Entanglement scaling in critical two-dimensional fermionic and bosonic systems

We relate the reduced density matrices of quadratic fermionic and bosonic models to their Green’s function matrices in a unified way and calculate the scaling of the entanglement entropy of finite systems in an infinite universe exactly. For critical fermionic two-dimensional (2D) systems at $T=0$, two regimes of scaling are identified: generically, we find a logarithmic correction to the area law with a prefactor dependence on the chemical potential that confirms earlier predictions based on the Widom conjecture. If, however, the Fermi surface of the critical system is zero-dimensional, then we find an area law with a sublogarithmic correction.

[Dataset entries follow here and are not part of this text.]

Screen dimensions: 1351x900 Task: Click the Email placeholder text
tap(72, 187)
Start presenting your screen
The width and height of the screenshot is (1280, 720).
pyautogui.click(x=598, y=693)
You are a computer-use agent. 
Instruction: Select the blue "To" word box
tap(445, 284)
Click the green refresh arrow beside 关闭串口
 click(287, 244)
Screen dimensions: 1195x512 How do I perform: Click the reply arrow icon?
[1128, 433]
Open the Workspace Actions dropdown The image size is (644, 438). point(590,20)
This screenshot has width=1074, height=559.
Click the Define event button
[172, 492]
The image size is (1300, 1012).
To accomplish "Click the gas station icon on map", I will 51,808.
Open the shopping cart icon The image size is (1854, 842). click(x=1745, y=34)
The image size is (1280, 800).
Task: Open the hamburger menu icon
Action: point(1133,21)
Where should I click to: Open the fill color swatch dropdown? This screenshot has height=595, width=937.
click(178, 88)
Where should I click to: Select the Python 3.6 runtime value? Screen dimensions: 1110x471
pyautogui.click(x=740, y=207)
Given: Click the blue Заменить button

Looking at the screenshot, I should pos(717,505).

For a critical bosonic 2D array of coupled oscillators at $T=0$, our results show that the entanglement entropy follows the area law without corrections.

Figure 1

The prefactor $c\left(\mu \right)$ in the entanglement entropy scaling law as a function of the chemical potential $\mu$ for the ground-state of the two-dimensional fermionic tight-binding model in comparison to the result of Gioev and Klich [18]. Insets show the hopping parameters and the Fermi surfaces for $\mu =-3,-2,-1,0$.

Figure 2

The scaling prefactor $c\left(\mu \right)$ for the ground-state of a two-dimensional fermionic tight-binding model with next-nearest-neighbor hoppings in comparison to the result of [18]. Insets show the hopping parameters and the Fermi surfaces for $\mu ∊[-0.25,-1.75]$ in the quartered Brillouin zone.

Figure 3

The upper-right inset shows the entanglement entropy per surface unit $S_{\Omega }\left(L\right)∕L$ (block of $n=L^2$ sites) for a two-dimensional fermionic tight-binding model with modulated vertical hopping (see the lower-left inset) at $T=0$. The energy gap $4(1-h)$ closes in the point $\mathbf{k}=(\pi ,0)$. The extrapolation ${\lim }_{L\to \infty }{S}_{\Omega }\left(L\right)∕L$ suggests a divergence for $h\to 1$.

Figure 4

The entanglement entropy per surface unit $S_{\Omega }\left(L\right)∕L$ (block with $n=L^2$ sites) for the bosonic two-dimensional system of coupled harmonic oscillators at $T=0$. The curves converge for small energy gaps ${\omega }_0$. The extrapolation ${\lim }_{L\to \infty }{S}_{\Omega }\left(L\right)∕L$ yields, for the critical limit, the area law $S_{\Omega }\left(L\right)\approx 0.45L$.